As a signed certificate which needs to be stored as $ca_path/intermediate.crt and sent to the Coordinator, such that they add it to the dataflow configuration.

5.2. Signing Dynamic End User CSRs

This action is performed by a CA stakeholder.

Signing the CSR of a dynamic end user first requires to determine which end-entity role from the dataflow configuration to assign to the user. The role name is then encoded in the certificate as shown in the following OpenSSL user configuration $user_cnf (OpenSSL encodes the string as ASCII by default).

[ ext_dynamic_end_user ]
basicConstraints            = CA:FALSE
subjectKeyIdentifier        = hash
authorityKeyIdentifier      = keyid, issuer
keyUsage                    = critical, nonRepudiation, digitalSignature, keyEncipherment

# Sharemind HI specific OID
1.3.6.1.4.1.3516.17.1.1     = ASN1:NULL
# example: End-Entity role name is "ee-producer"
# 1.3.6.1.4.1.3516.17.1.1.2   = ASN1:OCTETSTRING:ee-producer
1.3.6.1.4.1.3516.17.1.1.2   = ASN1:OCTETSTRING:<end-entity name from the DFC>

Assuming the CSR of the dynamic end user is stored at $user_csr, the contents of the CSR should be reviewed.

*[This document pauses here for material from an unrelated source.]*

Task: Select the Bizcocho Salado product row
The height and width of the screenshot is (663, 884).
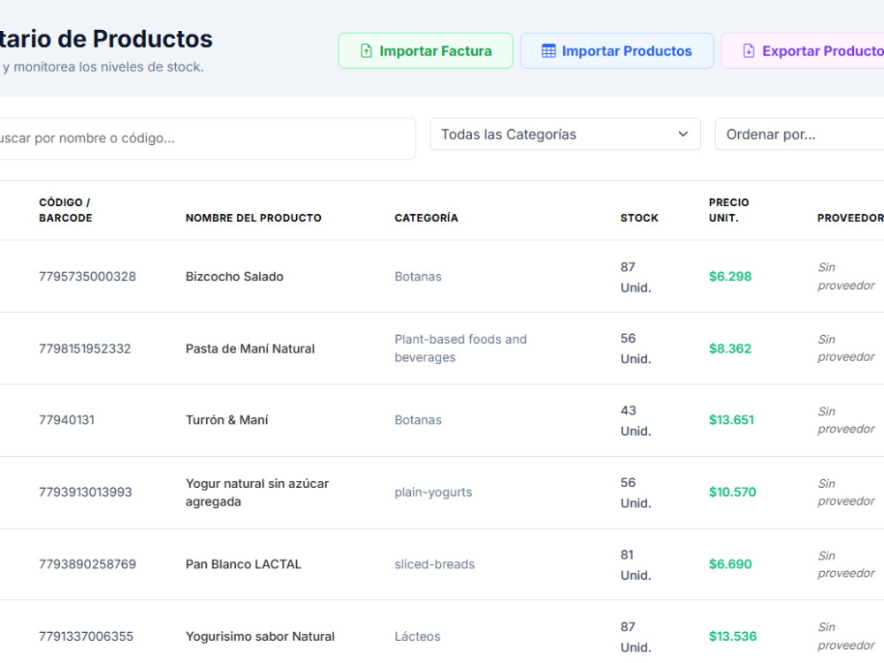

Especially the Common Name field shall be inspected for correctness, as well as the public key algorithm using prime256v1.

openssl req -in "$user_csr" -noout -text -verify

If the CSR is correct, the user certificate can be created at $user_crt. The -days argument which specifies how many days the certificate is valid should be modified for the deployment at hand.

cd "$ca_path"

openssl ca -batch -config "openssl.cnf" -name ca_intermediate -extfile "$user_cnf" -extensions ext_dynamic_end_user -notext -in "$user_csr" -out "$user_crt" -days 1000

$user_crt needs to be sent back to the respective user. Note that this certificate does not need to be registered in the dataflow configuration. It can be used right away.